La política de paz absoluta, que decreta atacar las causas sociales para que los delincuentes se porten bien, debe ser aparejada con otras acciones que atiendan la percepción revelada por la Encuesta Nacional de Victimización y Percepción de Seguridad Pública –efectuada en 2018-, en la que los ciudadanos consideran que hay corrupción en las policías municipales, estatales y federales, así como en los órganos de procuración e impartición de justicia. Y los números no son como para minimizarse: salvo el Ejército y la Marina, las demás autoridades tienen la sospecha de corrupción hasta entre 7 de cada 10 ciudadanos.
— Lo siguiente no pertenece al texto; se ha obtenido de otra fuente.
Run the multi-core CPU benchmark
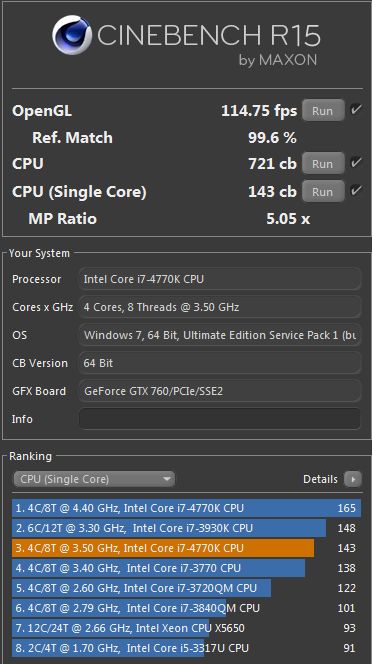The width and height of the screenshot is (372, 664). click(323, 163)
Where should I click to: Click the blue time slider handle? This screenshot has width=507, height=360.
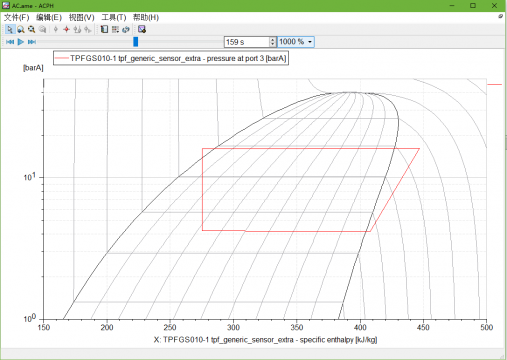136,42
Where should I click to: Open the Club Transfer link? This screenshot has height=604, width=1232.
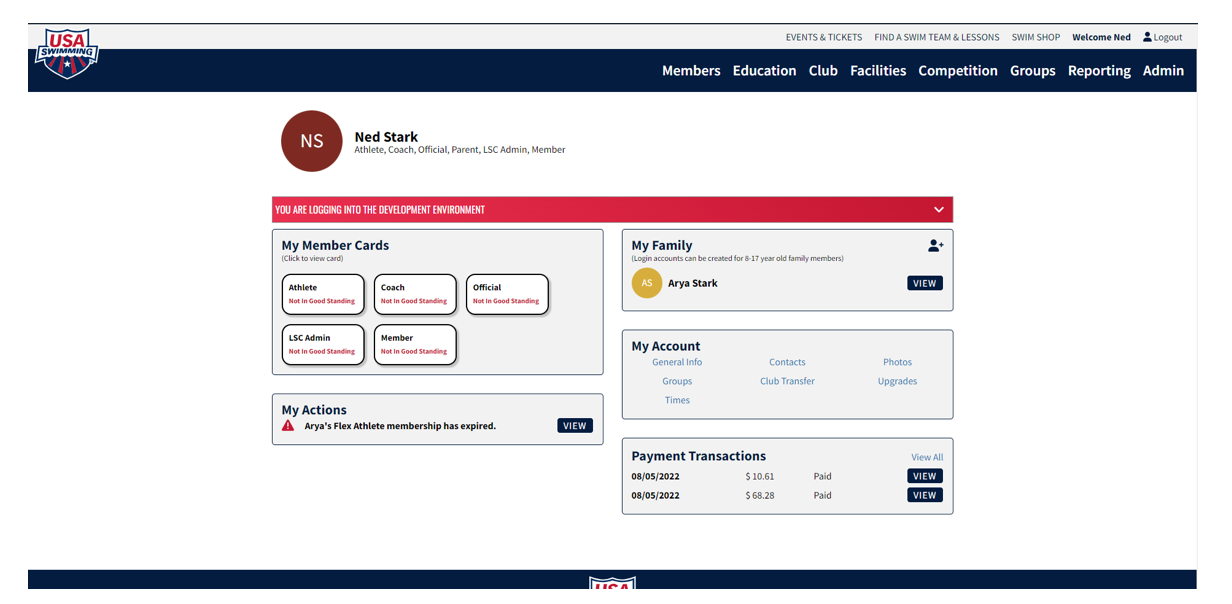(787, 381)
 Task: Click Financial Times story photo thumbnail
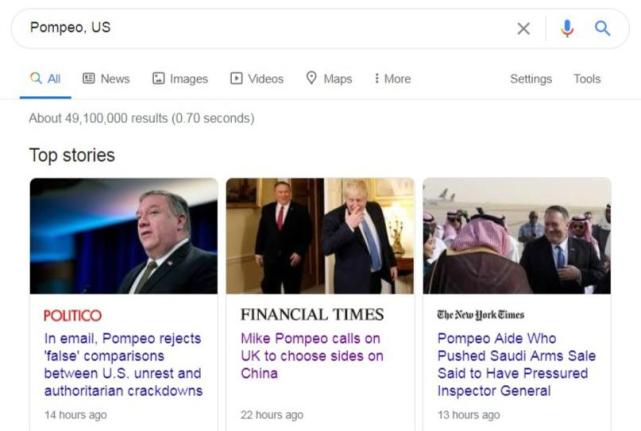coord(320,235)
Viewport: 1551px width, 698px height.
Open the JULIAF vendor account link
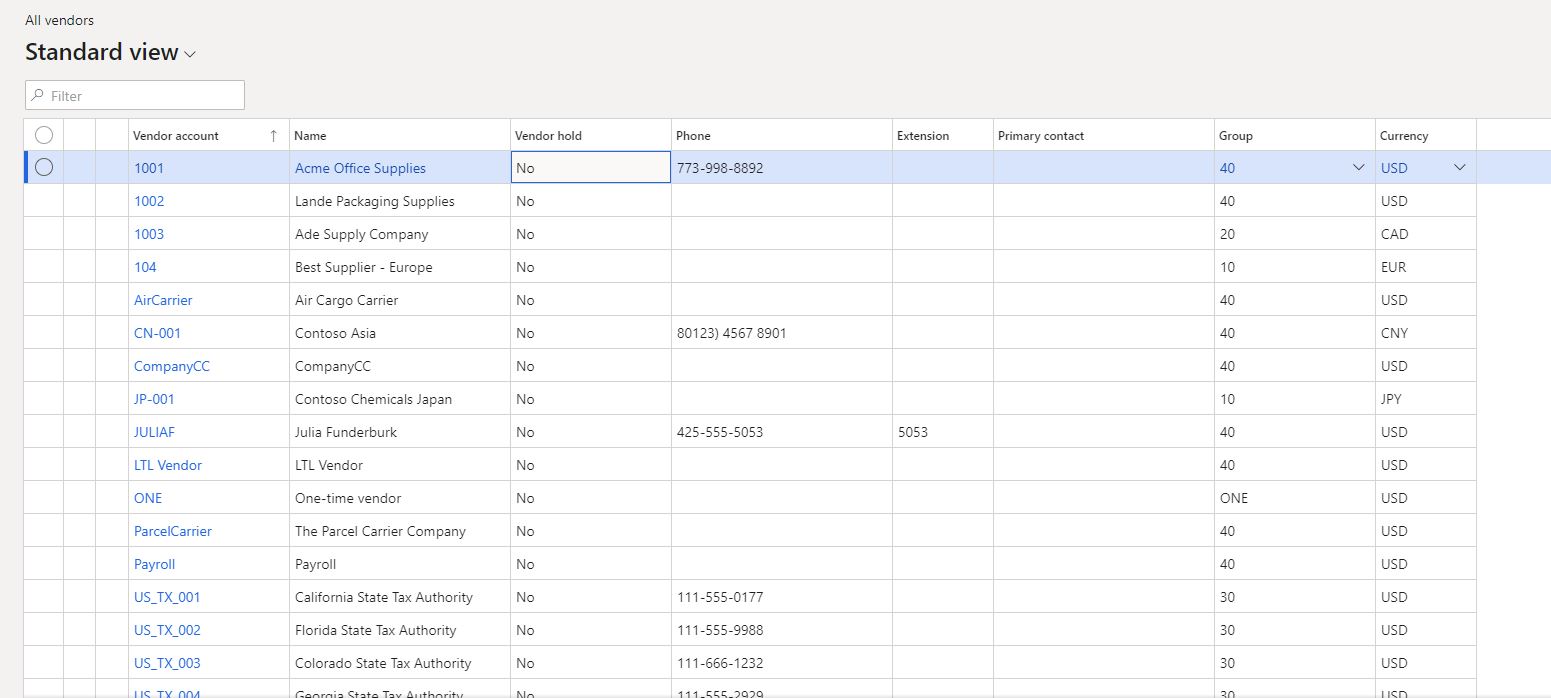coord(155,432)
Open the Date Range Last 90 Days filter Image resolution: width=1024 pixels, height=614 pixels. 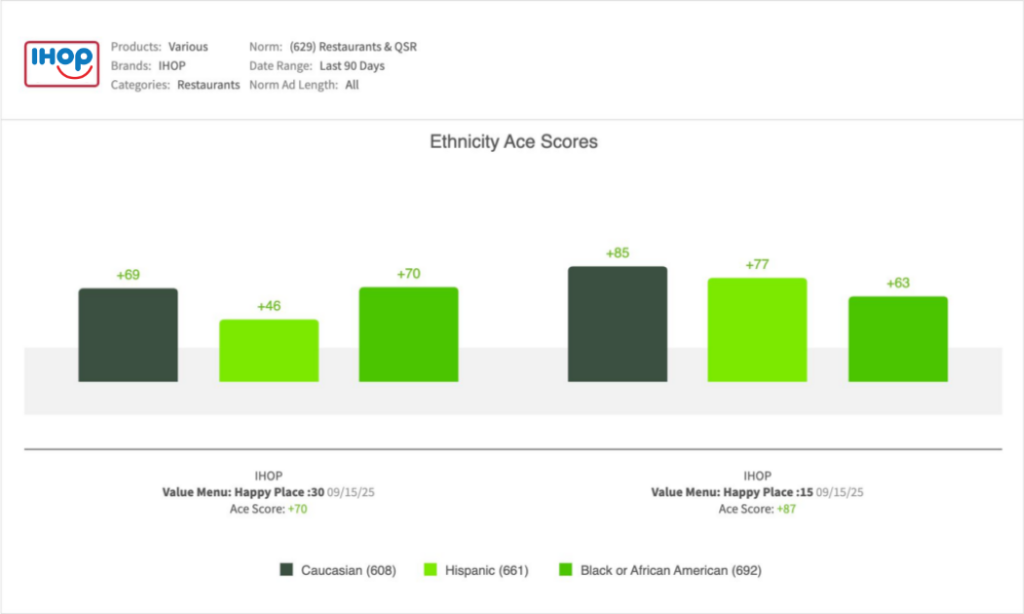click(x=351, y=66)
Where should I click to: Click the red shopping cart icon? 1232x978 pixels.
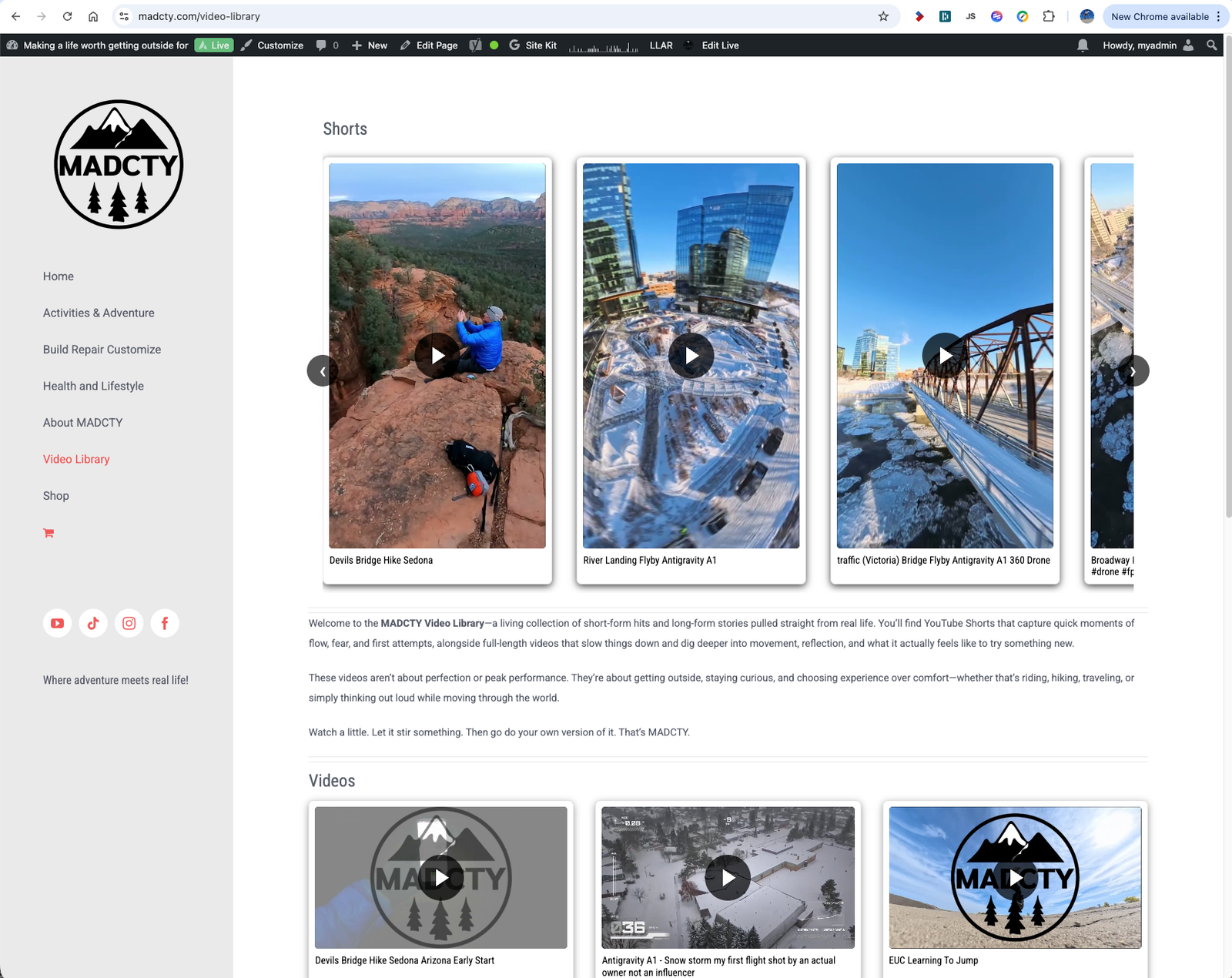(49, 533)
Mención aparte merecen los “nobles” agentes de tránsito, cuyas sombras corruptivas llegan al 80 por ciento y que, es entendible ¡caray!, pues son recaudadores natos en el fondeo de las “cajas chicas”  que usufructúan alcaldes, en nuestro caso, y funcionarios estatales en otros lares.

La esperanza está puesta en la Guardia Nacional. Al menos así lo podemos inferir por los votos que las fuerzas políticas emitieron en la Cámara de Diputados en la conclusión del ciclo legislativo de su creación –leyes secundarias-, con la aprobación del 99.7 por ciento de los representantes populares.

A todos nos interesa que México recupere la paz y tranquilidad. Pocos, quizá, dan crédito a las estridencias “chachalaquescas” ex presidencialistas, pero el tiempo apremia, el bono de paciencia se desgasta y la esperanza se debilita.